Sebuah badan manusia (tubuh penderita) dapat ditafsirkan sebagai suatu
organisasi atau suatu wadah perkumpulan orang-orang yang memiliki cara pandang
yang sama terhadap suatu hal (bisa hobbi, tujuan hidup, ideologi, dll). Apa mungkin,
ada tangan yang mampu membelot dan tidak mau kita kendalikan untuk menuliskan
yang kita inginkan? Ini dapat menjadi tanda dan dapat kita tafsirkan. Bahwa yang
terajdi dalam tubuh atau badan Si pendeita adalah sesuatu yang terjadi dalam suatu
badan pemerintahan atau suatu organisasi, yang salah satu anggotanya memiliki
ideologi yang tidak sama dengan kepala/ketua dan anggota lain dari badan atau
organiasi tersebut.

Penderita bisa dianggap sebagai simbol pimpinan yang amat peduli terhadap
anggotanya, akan bertindak bagaimana caranya agar permasalahan perbedaan ideologi
yang ada dalam tubuh organisasinya teratasi. Ia bertanya kesana kemari, namun tak ada
jawaban yang menurutnya sesuai. Sampai ia prustasi dan menetapkan untuk
memutuskan tanganya (mengeluarkan salah satu anggotanya yang daianggap telah
membutanya prustasi).
“Daripada saya bosok dan diganggu terus, lebih baik saya putuskan
sekarang.Saraf saya tak kuat lagi untuk menerima pemberontakanya.Saya minta
dokter sudi memotong tangan ini (Wijaya, 2000:11)”.

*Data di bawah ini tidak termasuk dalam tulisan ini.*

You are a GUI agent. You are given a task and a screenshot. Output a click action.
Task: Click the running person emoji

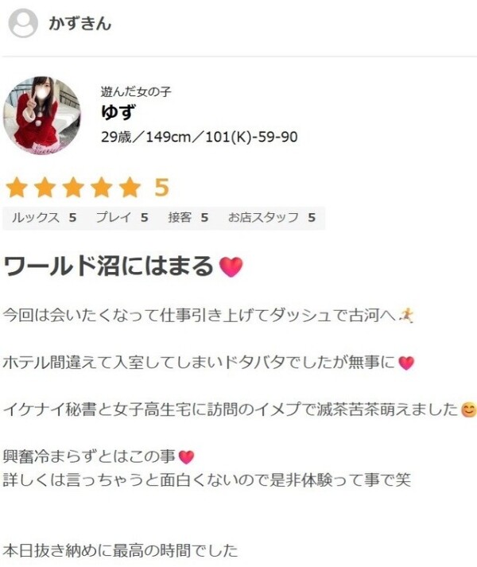(x=406, y=316)
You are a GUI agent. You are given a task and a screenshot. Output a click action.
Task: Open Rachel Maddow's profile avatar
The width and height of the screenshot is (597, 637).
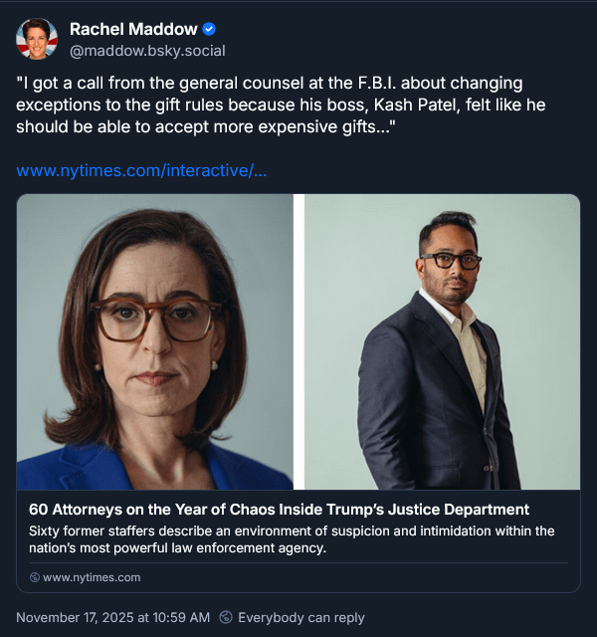(x=37, y=38)
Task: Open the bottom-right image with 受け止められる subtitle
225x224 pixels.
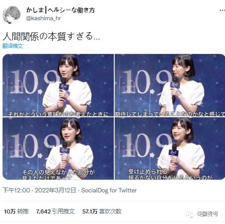Action: pos(170,148)
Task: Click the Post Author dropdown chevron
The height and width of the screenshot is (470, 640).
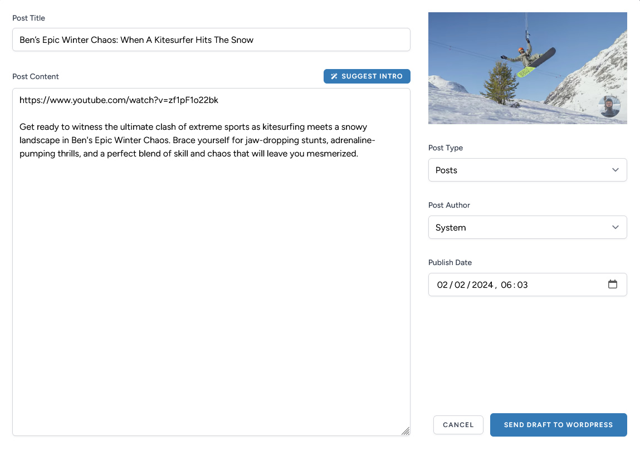Action: pos(615,227)
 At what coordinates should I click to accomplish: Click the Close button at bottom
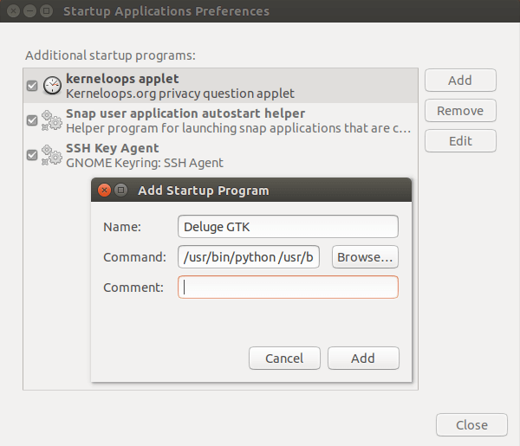tap(471, 425)
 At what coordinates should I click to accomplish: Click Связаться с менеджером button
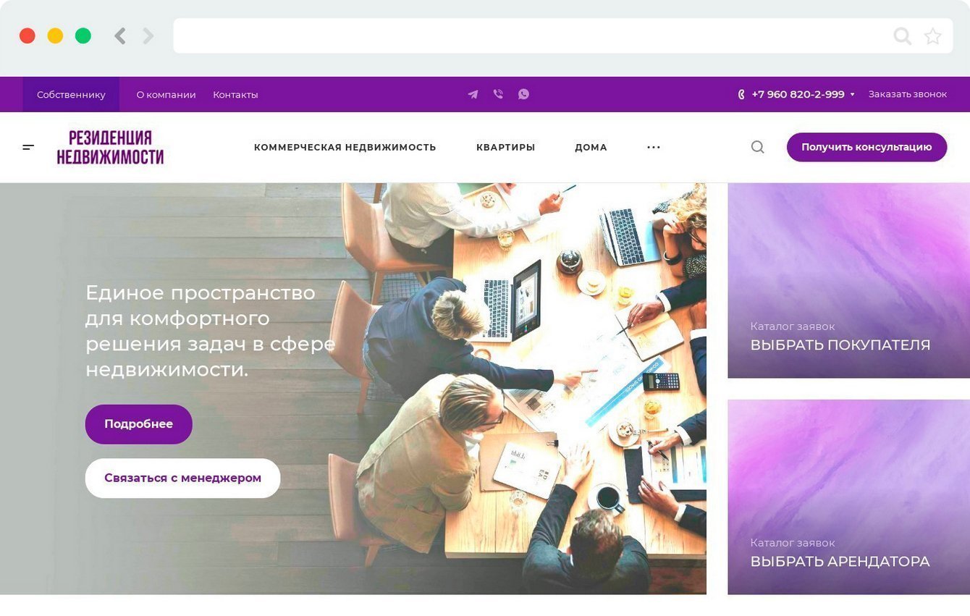point(182,478)
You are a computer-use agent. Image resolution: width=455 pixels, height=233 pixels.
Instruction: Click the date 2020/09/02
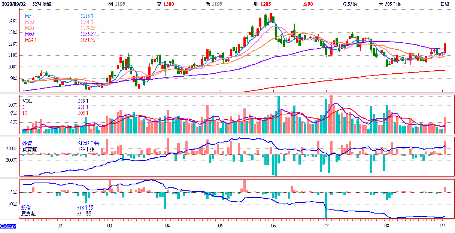(13, 4)
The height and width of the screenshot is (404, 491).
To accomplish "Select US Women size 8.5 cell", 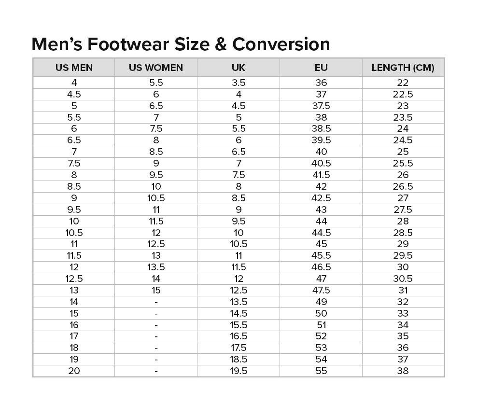I will tap(156, 152).
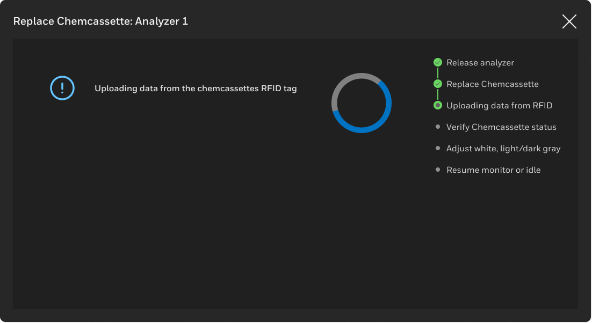Select the Resume monitor or idle step
Screen dimensions: 592x323
[493, 170]
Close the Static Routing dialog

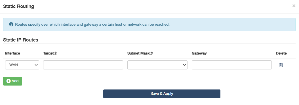click(294, 6)
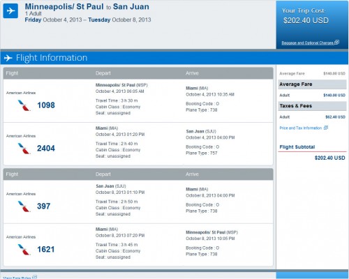Click American Airlines logo for flight 1098
The height and width of the screenshot is (279, 349).
coord(24,105)
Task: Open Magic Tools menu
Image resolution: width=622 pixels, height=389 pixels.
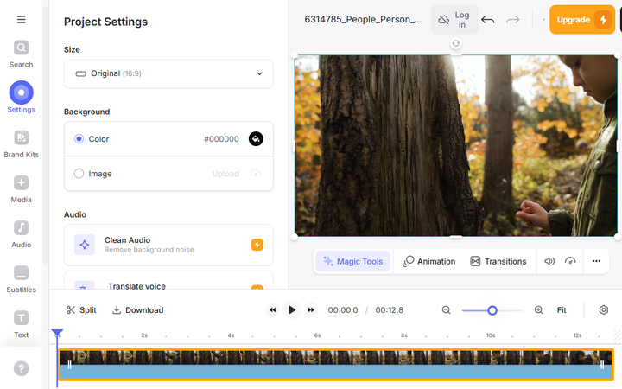Action: pyautogui.click(x=352, y=261)
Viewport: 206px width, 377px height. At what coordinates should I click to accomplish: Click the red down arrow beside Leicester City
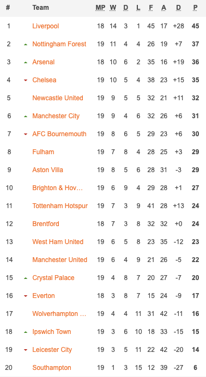(x=26, y=350)
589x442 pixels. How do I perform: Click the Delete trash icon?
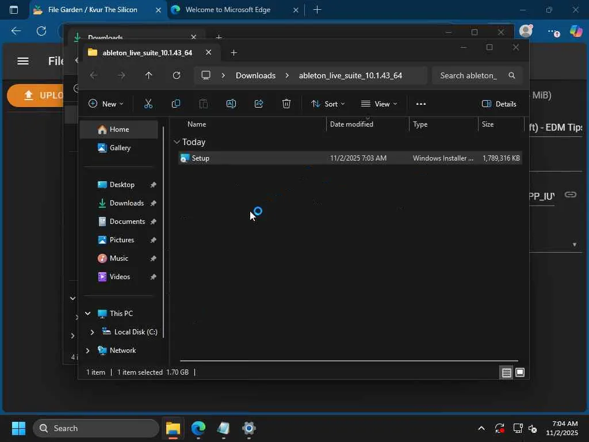286,104
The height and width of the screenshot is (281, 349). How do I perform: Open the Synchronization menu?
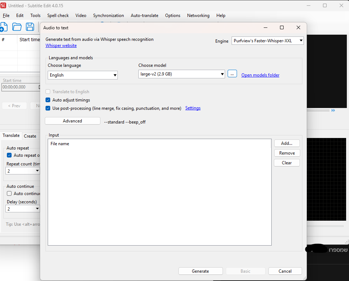[108, 16]
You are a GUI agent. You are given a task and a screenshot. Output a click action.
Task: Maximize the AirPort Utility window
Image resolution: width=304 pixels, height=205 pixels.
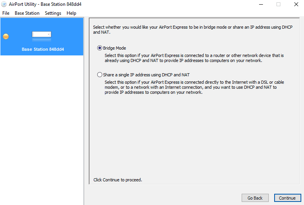pyautogui.click(x=278, y=4)
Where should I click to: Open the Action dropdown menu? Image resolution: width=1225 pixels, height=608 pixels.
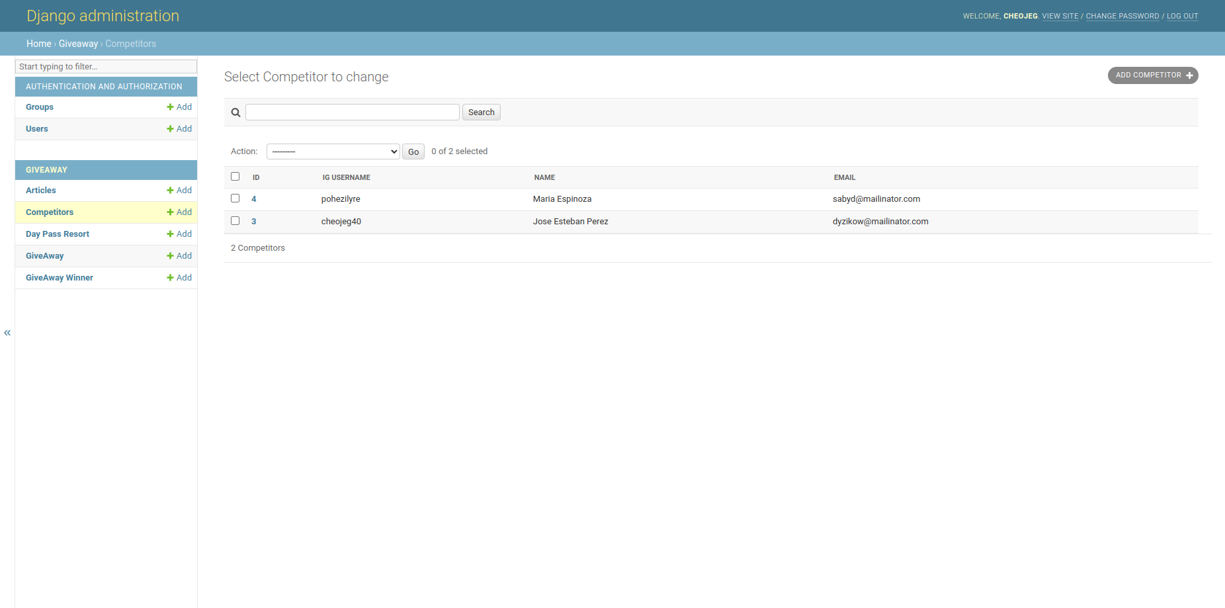(333, 152)

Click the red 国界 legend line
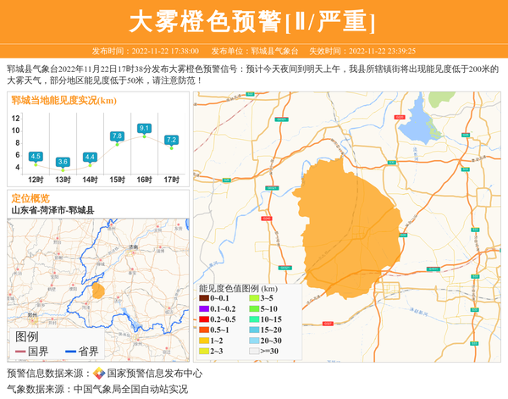(x=20, y=352)
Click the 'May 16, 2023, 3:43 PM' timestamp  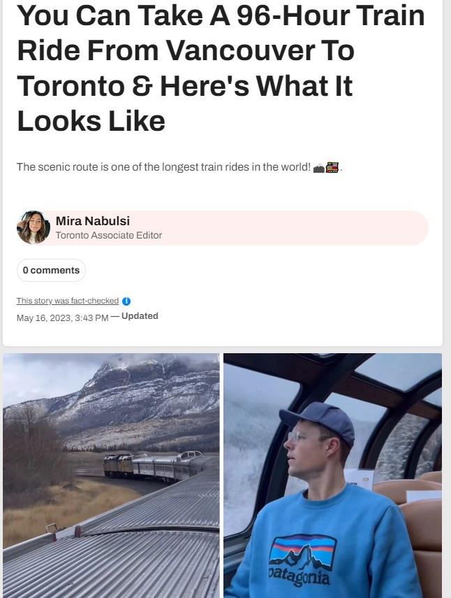point(62,318)
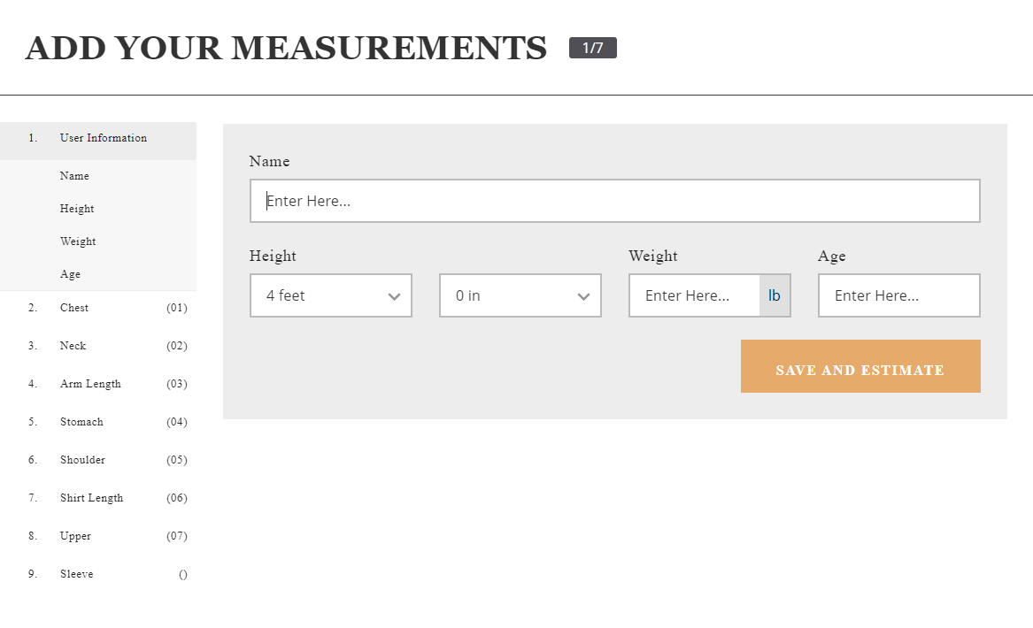Click the Weight input field

(693, 295)

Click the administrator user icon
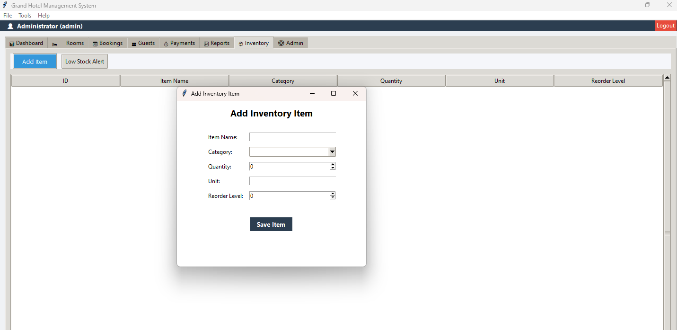[10, 27]
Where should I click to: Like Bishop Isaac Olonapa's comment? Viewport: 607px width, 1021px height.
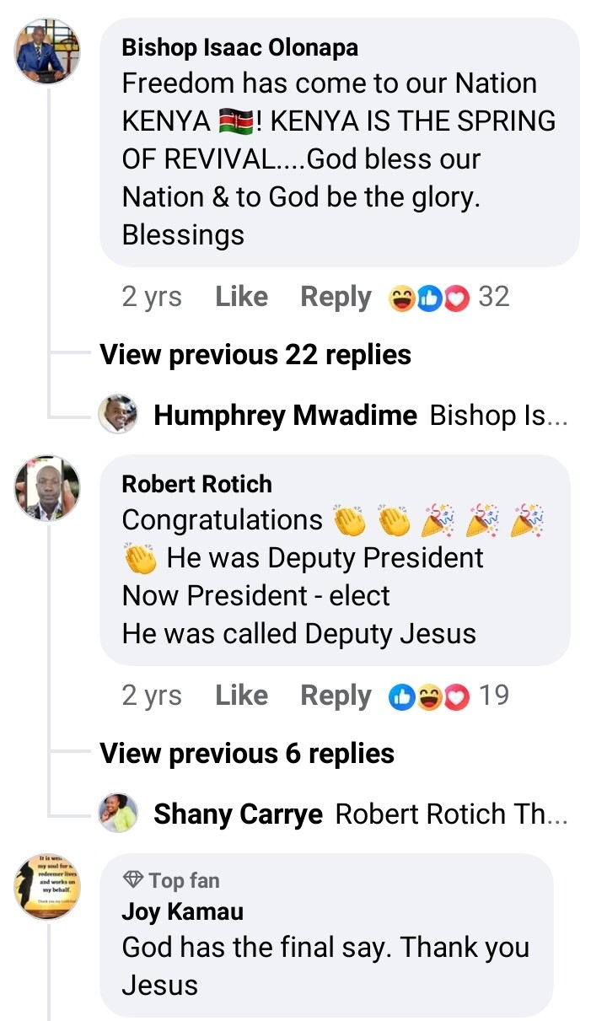pos(241,297)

Mengapa harus dokter bedah sebagai pilihan akhir penderita untuk
menyelesaikan masalahnya? Dokter bedah dapat kita tafsirkan sebagai hakim
(pengadilan) yang sudah banyak memutuskan suatu perkara. Meski kadang tanpa satu
alasan yang jelas. Bahkan sangat gampang dimasuki oleh unsur-unsur politik. Dan
dapat saja mereka menjalankan politik atas kekuasaan yang mereka miliki.
“Ketahuilah.Tak ada yang sulit untuk dilakukan.Saya sudah memotong ribuan
tangan orang.Saya berani melakukan itu semua (Wijaya, 2000:12)”.
Dari identifikasi diatas dapat disimpulkan bahwa cerpen “Babi” karya Putu
Wijaya memang memiliki nuansa politik yang kental. Sehingga sangat cocok apabila
“kritik politik” dijadikan sebagai pokok masalah dalam tinjaun strukturalis semiotik ini.